The vibes couldn’t have been better at the Soulshine Yoga and Music Festival Friday. The traveling festival, presented by Essentia Water, brought together all things happy: music, yoga, sun, and dancing.
The afternoon festival at The Blue Hills Bank Pavilion featured a yoga class (with the occasional dance party between poses) on the water taught by renown yoga instructors Claudine and Honza Lafond. The class was set to live acoustic music by top-40 artist and yogi Michael Franti.
The idea for the festival came after Michael Franti and Spearhead (Franti’s band) began inviting people to practice yoga during their sound checks before concerts. It started with just five or 10 people at each soundcheck, Franti explained, but when attendance grew to over a thousand, Franti decided to make it an official part of his tour this summer.
As a yogi myself, I’m always interested in learning about people’s yoga experiences, so I got to the festival a little early to talk with Franti about why he practices. His yoga journey began 13 years ago, the day after the September 11 attacks on the World Trade Center. The class uplifted him during such a difficult time and now he practices every day, taking classes at local studios while on tour (O2 Yoga is his favorite Boston studio), and he runs his own yoga retreat center in Bali.
“Yoga has extended my health,’’ Franti said. “But it has emotional benefits too. It’s helped me be a better father, a better musician.’’
Aside from shivasana (everyone’s favorite pose, let’s be honest), Franti likes inversions and headstands.
“If I’ve had a really busy day and I know I need to just get on stage and do it, I’ll spend a few minutes doing some headstands right before,’’ Franti said. “It grounds me and gives me energy.’’
Franti wasn’t the only star at the festival though, the Lafond couple had their fair share of yogi groupies, too. Understandably so, I mean look at this picture:
The couple is best known for their AcroYoga practice, an acrobatic form of yoga that involves “flying people’’ or literally taking them off their feet.

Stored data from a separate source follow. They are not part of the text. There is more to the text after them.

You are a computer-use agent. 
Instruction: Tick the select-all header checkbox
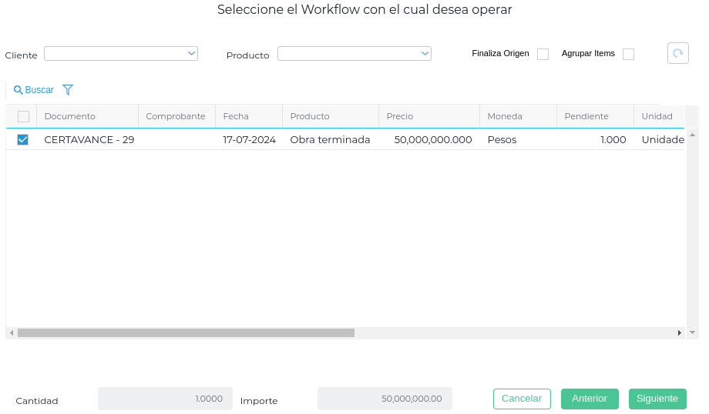[x=23, y=116]
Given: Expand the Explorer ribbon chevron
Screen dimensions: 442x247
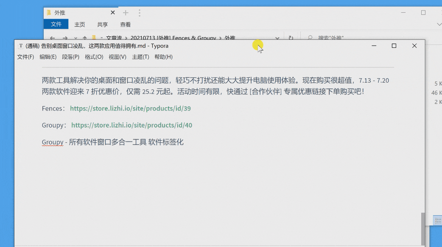Looking at the screenshot, I should (439, 25).
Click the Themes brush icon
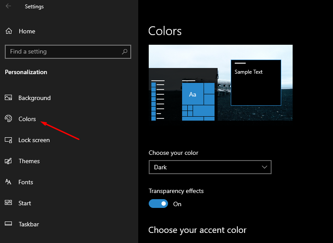Image resolution: width=333 pixels, height=243 pixels. [8, 161]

“I guess we’re known for giving people an experience of what is possible,’’ Claudine said. “The meaning of flying is important because it gives a feeling of freedom, joy, and vulnerability. The other side of it is important, too, it gives a feeling of lacking of control, surrender, and trust.’’
After an unbelievable AcroYoga show, Claudine and Honza actually instructed us through some beginner AcroYoga poses during the class. They had us introduce ourselves to our mat neighbors and walked us through the most basic flying pose, the airplane (like that game little kids play in the living room with their parents).
This was one of the most powerful moments of the festival for me, seeing complete strangers support each other through such a powerful and vulnerable experience.
As cheesy as it sounds, I haven’t felt as alive as I did at the festival in years. The positive energy brought back feelings of pure joy and happiness that have become unfamiliar as I’ve grown older. I’m already googling AcroYoga classes and other yoga festivals I can go to. Can’t wait for my next one!